[Mlir-commits] [mlir] [mlir][vector] Add support for unrolling vector.bitcast ops. (PR #94064)

Mon Jun 3 07:23:49 PDT 2024

================
@@ -0,0 +1,94 @@
+//===- LowerVectorBitCast.cpp - Lower 'vector.bitcast' operation ----------===//
+//
+// Part of the LLVM Project, under the Apache License v2.0 with LLVM Exceptions.
+// See https://llvm.org/LICENSE.txt for license information.
+// SPDX-License-Identifier: Apache-2.0 WITH LLVM-exception
+//
+//===----------------------------------------------------------------------===//
+//
+// This file implements target-independent rewrites and utilities to lower the
+// 'vector.bitcast' operation.
+//
+//===----------------------------------------------------------------------===//
+
+#include "mlir/Dialect/Vector/IR/VectorOps.h"
+#include "mlir/Dialect/Vector/Transforms/LoweringPatterns.h"
+#include "mlir/Dialect/Vector/Utils/VectorUtils.h"
+#include "mlir/IR/BuiltinTypes.h"
+#include "mlir/IR/PatternMatch.h"
+#include "mlir/Support/LogicalResult.h"
+
+#define DEBUG_TYPE "vector-bitcast-lowering"
+
+using namespace mlir;
+using namespace mlir::vector;
+
+namespace {
+
+/// A one-shot unrolling of vector.bitcast to the `targetRank`.
+///
+/// Example:
+///
+///   vector.bitcast %a, %b : vector<1x2x3x4xi64> to vector<1x2x3x8xi32>
+///
+/// Would be unrolled to:
+///
+/// %result = arith.constant dense<0> : vector<1x2x3x8xi32>
+/// %0 = vector.extract %a[0, 0, 0]                 ─┐
+///        : vector<4xi64> from vector<1x2x3x4xi64>  |
+/// %1 = vector.bitcast %0                           | - Repeated 6x for
+///        : vector<4xi64> to vector<8xi32>          |   all leading positions
+/// %2 = vector.insert %1, %result [0, 0, 0]         |
+///        : vector<8xi64> into vector<1x2x3x8xi32> ─┘
----------------
bjacob wrote:

Since this pattern is added to `VectorToLLVM` with default `targetRank = 1`, isn't this potentially a pessimization for programs that use `vector.bitcast` with shapes where the inner-most dimension's size in bits is smaller than the target SIMD vector size in bit?

For example, looking at the example given in this comment, this causes vectors to be tiled into 256-bit vectors.
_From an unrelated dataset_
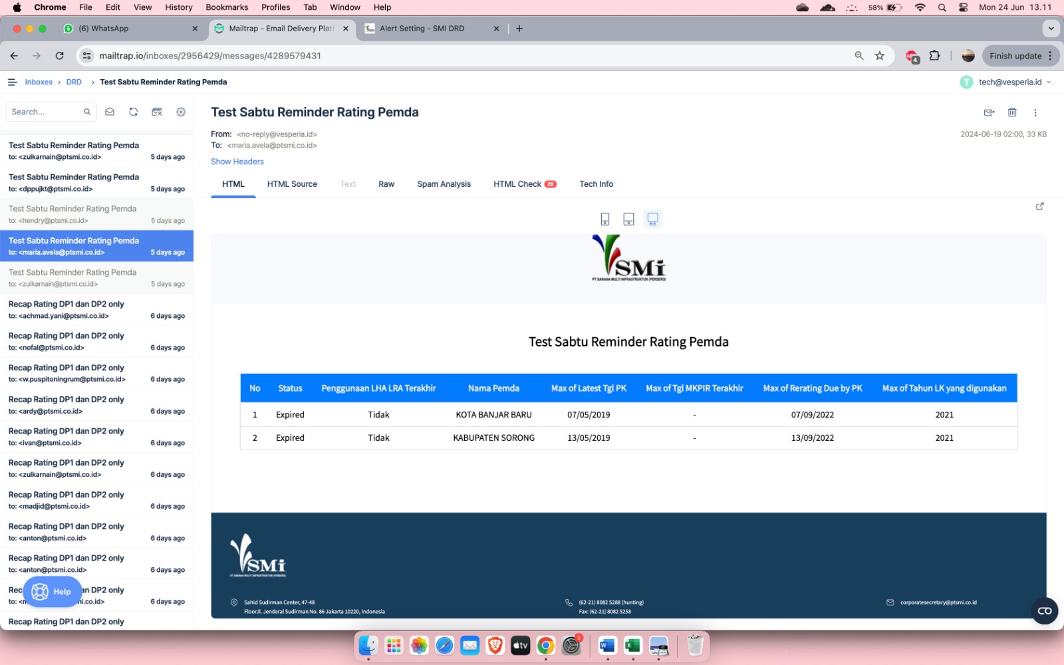Click the Show Headers link

(237, 162)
When the target prefers 512-bit vectors, could this cause codegen of neighbouring ops to use 256-bit vectors instead of 512-bit vectors?

This example is relatively mild in this sense, since the inner dimension's size of 256 bits is still fairly large, but what if the inner dimension was smaller still, such as `vector<4x3x2x1xi32>`.

Out of this consideration, I would expect vector unrolling patterns to default to targeting a certain target vector size in bits, rather than a certain target rank. So you could say that the target size in bits is the target's SIMD vector size, e.g. 512 bits, and keep enough inner dimensions in the vector tile to achieve that size. If a dimension is non-power-of-2, though, it's OK to stop there, as non-power-of-two vectors would have to be broken into smaller power-of-two tiles at codegen anyway.

https://github.com/llvm/llvm-project/pull/94064